The Washington University School of Medicine community is celebrating the successes of two exemplary physicians in our Department of Surgery, Adetunji Toriola, MD, PhD and Mohamed Zayed, MD, PhD. Both physicians are also involved in research projects that have now received funding from the National Institutes of Health (NIH).
The Research Project Grant (R01) is the original grant of the NIH. This funding program supports health-related research and technological development in the medical field. Funds can be allocated towards most aspects of research costs, such as salary, equipment and supplies, facilities, publications, contract and consortium costs, and travel.
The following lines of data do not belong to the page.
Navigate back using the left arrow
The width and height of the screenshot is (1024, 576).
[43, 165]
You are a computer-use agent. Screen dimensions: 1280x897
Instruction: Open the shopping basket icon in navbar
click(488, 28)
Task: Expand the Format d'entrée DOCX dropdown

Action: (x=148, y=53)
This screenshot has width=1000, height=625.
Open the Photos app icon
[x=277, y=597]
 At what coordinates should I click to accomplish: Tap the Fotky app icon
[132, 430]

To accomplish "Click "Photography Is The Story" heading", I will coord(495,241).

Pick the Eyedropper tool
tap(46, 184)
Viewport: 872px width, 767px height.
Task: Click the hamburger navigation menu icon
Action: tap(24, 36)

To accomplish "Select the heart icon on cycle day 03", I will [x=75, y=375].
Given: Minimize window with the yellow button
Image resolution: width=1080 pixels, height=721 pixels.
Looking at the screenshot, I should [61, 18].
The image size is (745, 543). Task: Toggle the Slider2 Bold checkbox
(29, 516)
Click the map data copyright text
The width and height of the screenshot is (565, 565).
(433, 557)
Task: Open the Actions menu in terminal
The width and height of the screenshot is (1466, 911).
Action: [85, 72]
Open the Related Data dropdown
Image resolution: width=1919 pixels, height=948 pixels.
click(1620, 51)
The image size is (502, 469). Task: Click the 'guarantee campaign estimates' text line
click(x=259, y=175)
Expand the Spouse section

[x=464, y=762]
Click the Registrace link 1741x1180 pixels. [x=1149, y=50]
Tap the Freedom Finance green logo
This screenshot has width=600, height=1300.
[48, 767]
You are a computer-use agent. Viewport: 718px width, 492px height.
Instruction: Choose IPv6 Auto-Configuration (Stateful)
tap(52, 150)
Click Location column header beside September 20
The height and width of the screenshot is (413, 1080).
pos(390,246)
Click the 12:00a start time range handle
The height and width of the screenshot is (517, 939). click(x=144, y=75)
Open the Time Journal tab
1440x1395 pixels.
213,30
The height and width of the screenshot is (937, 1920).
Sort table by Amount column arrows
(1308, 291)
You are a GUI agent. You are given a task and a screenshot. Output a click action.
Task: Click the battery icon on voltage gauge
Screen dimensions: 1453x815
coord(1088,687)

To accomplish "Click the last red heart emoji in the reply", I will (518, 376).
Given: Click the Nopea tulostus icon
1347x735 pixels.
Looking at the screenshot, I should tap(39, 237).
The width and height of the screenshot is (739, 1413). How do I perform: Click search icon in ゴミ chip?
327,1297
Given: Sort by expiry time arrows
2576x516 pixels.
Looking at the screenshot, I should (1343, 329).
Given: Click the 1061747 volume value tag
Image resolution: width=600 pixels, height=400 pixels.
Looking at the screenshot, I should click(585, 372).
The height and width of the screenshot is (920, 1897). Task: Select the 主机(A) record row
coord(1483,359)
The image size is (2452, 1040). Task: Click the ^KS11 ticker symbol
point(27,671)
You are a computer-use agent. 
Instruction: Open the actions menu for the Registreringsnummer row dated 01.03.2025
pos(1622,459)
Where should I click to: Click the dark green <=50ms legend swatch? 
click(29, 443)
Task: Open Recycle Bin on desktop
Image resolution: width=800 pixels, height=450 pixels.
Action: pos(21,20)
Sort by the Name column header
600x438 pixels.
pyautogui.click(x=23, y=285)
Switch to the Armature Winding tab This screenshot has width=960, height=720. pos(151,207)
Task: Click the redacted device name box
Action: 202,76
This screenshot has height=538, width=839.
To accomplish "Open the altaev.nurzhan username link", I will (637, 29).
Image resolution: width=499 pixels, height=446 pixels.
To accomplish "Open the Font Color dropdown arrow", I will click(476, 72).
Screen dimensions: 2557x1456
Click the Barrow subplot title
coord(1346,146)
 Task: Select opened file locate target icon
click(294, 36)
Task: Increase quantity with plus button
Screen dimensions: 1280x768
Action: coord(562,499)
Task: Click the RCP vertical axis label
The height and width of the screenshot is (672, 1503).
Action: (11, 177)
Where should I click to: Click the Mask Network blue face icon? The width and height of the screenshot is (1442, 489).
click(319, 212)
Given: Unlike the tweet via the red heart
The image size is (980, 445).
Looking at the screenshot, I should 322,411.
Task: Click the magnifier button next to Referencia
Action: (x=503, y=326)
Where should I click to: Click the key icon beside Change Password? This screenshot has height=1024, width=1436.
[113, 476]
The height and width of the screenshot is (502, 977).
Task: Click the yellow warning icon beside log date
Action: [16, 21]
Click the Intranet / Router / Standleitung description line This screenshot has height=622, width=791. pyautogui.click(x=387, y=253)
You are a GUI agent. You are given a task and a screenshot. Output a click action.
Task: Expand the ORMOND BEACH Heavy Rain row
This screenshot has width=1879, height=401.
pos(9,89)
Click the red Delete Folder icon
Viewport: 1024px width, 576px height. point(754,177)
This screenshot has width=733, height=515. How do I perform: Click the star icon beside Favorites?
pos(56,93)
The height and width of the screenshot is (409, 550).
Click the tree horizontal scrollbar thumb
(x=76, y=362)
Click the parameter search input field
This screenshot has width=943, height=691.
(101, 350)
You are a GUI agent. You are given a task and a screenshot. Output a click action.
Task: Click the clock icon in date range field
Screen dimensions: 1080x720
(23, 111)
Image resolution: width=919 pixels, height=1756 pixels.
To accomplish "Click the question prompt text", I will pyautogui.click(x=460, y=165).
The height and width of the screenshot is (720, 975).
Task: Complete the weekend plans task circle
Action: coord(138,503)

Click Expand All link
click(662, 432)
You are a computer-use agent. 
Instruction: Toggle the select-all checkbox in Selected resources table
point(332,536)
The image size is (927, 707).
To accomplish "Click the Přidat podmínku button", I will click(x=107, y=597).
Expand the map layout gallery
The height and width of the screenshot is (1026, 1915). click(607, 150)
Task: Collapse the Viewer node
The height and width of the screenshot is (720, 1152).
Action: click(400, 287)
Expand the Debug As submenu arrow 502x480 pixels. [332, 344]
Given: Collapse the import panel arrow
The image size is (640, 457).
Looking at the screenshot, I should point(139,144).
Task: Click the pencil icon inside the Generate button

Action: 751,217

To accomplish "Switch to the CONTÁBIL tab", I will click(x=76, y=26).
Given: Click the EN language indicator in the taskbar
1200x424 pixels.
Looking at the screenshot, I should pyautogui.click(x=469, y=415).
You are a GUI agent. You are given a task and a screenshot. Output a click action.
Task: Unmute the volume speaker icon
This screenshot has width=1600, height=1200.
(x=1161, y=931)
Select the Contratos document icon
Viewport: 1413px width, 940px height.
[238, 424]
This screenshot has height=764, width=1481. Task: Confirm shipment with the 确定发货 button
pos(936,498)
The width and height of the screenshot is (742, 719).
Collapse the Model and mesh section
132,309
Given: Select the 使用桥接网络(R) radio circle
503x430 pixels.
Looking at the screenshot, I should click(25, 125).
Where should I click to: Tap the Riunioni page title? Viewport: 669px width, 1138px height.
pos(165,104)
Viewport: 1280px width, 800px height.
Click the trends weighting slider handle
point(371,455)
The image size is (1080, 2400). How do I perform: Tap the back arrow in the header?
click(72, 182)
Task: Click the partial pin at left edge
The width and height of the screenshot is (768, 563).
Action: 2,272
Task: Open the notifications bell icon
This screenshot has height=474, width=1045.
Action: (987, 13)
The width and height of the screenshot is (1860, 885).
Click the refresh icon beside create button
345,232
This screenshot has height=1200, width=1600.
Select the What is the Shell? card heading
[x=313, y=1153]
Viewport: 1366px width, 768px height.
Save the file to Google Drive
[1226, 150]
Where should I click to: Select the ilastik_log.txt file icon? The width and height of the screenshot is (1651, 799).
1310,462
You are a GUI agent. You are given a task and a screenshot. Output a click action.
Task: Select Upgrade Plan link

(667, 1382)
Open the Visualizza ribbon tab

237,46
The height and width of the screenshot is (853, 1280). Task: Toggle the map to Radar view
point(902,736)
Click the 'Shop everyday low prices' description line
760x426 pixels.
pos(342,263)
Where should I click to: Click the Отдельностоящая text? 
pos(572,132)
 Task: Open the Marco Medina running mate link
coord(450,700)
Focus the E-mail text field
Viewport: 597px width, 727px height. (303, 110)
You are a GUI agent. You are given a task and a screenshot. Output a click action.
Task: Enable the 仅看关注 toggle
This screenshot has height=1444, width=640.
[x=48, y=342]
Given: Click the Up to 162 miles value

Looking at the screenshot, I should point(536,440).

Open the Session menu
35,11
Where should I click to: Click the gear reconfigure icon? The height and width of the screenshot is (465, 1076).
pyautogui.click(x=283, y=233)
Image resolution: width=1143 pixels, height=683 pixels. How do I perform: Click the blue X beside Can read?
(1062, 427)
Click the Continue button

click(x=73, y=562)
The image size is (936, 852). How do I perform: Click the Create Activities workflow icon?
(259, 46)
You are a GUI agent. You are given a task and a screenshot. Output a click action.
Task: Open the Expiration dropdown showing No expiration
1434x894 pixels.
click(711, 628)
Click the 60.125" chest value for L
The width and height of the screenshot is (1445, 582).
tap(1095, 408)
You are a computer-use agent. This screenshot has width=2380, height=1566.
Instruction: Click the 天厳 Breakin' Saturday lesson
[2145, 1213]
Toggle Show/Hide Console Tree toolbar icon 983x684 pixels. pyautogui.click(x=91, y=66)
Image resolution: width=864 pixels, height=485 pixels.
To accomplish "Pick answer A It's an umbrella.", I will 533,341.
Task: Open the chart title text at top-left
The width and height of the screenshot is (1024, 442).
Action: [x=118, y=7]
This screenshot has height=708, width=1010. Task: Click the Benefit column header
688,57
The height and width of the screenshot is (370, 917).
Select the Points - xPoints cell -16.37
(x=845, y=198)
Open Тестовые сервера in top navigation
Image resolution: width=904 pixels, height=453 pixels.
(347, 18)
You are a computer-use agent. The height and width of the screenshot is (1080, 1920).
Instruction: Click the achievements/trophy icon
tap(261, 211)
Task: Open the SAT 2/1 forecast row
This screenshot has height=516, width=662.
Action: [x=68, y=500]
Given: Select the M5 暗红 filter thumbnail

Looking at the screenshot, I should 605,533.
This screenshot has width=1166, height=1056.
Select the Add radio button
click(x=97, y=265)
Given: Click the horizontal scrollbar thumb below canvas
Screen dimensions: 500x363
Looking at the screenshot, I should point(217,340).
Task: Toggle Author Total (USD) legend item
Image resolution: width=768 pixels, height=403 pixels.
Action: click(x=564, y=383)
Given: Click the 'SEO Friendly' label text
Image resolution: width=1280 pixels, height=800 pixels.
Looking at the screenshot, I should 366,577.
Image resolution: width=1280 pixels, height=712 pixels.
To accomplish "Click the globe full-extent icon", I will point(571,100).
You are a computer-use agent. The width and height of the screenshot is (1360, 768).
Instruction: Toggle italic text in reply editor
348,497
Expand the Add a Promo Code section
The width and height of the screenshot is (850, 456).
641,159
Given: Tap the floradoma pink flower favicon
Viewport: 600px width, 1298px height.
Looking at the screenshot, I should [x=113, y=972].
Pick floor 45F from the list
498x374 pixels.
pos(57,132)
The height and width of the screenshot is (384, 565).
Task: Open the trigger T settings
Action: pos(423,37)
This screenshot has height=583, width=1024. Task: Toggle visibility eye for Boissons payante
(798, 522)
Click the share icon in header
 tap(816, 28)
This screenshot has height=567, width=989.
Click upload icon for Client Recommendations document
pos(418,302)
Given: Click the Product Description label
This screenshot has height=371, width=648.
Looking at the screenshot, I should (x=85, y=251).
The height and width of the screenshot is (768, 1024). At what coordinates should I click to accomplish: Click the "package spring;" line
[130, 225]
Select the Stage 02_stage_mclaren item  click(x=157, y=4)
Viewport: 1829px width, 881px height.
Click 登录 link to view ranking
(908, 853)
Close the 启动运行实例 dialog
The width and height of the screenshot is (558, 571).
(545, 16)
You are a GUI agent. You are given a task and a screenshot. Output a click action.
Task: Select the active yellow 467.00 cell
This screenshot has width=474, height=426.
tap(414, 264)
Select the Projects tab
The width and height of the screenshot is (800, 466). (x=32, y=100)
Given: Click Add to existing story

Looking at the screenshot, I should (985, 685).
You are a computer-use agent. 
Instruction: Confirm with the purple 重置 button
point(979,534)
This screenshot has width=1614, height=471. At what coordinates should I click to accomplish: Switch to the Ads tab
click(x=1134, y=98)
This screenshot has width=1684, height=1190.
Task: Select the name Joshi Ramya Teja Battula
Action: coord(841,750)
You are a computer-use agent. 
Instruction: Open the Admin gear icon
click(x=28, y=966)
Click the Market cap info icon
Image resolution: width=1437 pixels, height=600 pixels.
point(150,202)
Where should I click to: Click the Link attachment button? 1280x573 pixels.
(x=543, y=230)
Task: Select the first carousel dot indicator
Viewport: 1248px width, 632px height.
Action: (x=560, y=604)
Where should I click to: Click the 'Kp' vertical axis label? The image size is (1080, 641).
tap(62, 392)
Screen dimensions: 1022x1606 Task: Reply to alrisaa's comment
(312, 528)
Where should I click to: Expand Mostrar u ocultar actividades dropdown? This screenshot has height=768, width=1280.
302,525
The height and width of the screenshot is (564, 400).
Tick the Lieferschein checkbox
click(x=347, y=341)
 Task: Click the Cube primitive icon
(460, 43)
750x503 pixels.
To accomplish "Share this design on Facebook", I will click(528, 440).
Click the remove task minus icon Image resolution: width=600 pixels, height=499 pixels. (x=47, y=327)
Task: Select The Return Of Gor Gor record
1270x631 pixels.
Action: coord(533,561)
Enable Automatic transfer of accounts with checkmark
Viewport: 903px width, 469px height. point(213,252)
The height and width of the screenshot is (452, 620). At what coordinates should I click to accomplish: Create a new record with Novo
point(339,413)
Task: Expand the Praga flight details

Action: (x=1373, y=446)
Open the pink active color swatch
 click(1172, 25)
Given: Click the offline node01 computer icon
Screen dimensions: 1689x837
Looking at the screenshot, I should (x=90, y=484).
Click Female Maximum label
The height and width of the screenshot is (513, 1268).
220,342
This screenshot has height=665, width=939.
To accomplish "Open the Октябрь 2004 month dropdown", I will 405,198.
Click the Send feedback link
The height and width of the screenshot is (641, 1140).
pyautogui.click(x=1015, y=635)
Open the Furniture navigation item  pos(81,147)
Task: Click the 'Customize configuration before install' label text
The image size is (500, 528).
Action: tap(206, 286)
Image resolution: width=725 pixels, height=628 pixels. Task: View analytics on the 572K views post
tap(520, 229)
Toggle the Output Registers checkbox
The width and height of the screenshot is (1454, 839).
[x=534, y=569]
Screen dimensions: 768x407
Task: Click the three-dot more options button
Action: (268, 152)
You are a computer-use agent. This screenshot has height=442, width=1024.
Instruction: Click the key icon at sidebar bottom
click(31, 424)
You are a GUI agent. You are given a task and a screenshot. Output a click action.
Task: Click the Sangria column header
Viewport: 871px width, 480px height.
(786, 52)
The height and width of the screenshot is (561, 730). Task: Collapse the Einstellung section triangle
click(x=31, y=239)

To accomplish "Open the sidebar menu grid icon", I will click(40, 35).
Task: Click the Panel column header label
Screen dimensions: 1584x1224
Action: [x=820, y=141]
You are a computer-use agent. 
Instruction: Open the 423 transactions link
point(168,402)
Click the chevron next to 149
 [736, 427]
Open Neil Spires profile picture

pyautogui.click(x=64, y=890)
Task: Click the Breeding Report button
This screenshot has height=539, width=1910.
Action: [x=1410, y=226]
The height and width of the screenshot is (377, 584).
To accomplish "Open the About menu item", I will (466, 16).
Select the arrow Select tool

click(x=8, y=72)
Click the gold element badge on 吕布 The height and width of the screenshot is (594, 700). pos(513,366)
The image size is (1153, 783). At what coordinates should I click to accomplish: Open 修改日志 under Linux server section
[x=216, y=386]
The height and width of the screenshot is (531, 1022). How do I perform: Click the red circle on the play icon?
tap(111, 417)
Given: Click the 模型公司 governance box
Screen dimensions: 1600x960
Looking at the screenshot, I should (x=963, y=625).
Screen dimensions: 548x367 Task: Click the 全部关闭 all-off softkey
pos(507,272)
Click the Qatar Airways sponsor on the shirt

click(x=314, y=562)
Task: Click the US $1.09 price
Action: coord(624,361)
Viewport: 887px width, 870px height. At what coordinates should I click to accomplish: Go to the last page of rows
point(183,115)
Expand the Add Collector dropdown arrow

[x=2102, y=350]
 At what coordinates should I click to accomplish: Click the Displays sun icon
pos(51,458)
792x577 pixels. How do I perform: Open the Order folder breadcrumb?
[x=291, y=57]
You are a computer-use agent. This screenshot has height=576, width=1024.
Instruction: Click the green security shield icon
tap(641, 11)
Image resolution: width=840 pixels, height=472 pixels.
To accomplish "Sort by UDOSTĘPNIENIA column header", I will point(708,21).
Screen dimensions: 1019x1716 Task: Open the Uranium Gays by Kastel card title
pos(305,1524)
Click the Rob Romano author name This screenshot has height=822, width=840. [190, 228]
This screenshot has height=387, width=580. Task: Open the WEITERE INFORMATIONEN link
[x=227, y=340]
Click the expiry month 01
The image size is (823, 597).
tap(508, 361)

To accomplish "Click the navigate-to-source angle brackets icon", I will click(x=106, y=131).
Toriola’s research and lab focuses on the molecular and breast density basis of breast cancer to identify groups for preventative medicine. He is the Principal Investigator on two R01s in this type of research. One project is a phase II clinical trial investigating the effect of RANKL inhibition on mammographic breast density, breast tissue and blood markers in premenopausal women. The second study uses advanced metabolomics platforms to examine the metabolite profiles of breast density in premenopausal women.
Toriola also performs molecular epidemiologic studies on colorectal and pancreatic cancers. He explores biomarkers to understand relationships with energetics and inflammation with health and mortality. He is MPI on the ColoCare Study, a multicenter cohort of colorectal cancer patients, which conducts interdisciplinary research on colorectal cancer prognosis and outcomes.
Zayed has conducted extensive research in vascular pharmacology and led the development of novel medical devices in multiple NIH-funded investigations. Zayed has created several medical devices to improve various arterial and venous problems. These implements include a graft device to help diabetic patients naturally produce insulin and a mechanism for removing large abdominal and lung blood clots. These devices are being further optimized in the Zayed lab.
Zayed is the Director of the Vascular Surgery BioBank, which collects arterial and venous specimens from consented patients to be used in scientific investigations. The Zayed laboratory discovered enzymes in the arterial wall and blood stream that influence plaque formation in the peripheral arterial system. The lab has also recently studied the relationship between diabetes and peripheral arterial disease. Another recent development is a $3.5 million multi-PI NIH grant to study inflammatory markers in the atherosclerotic plaque of patients with peripheral arterial disease.
Washington University is a community of dedicated physicians and brilliant researchers, and The Department of Surgery congratulates Toriola and Zayed on their continued success as leading surgeon-scientists.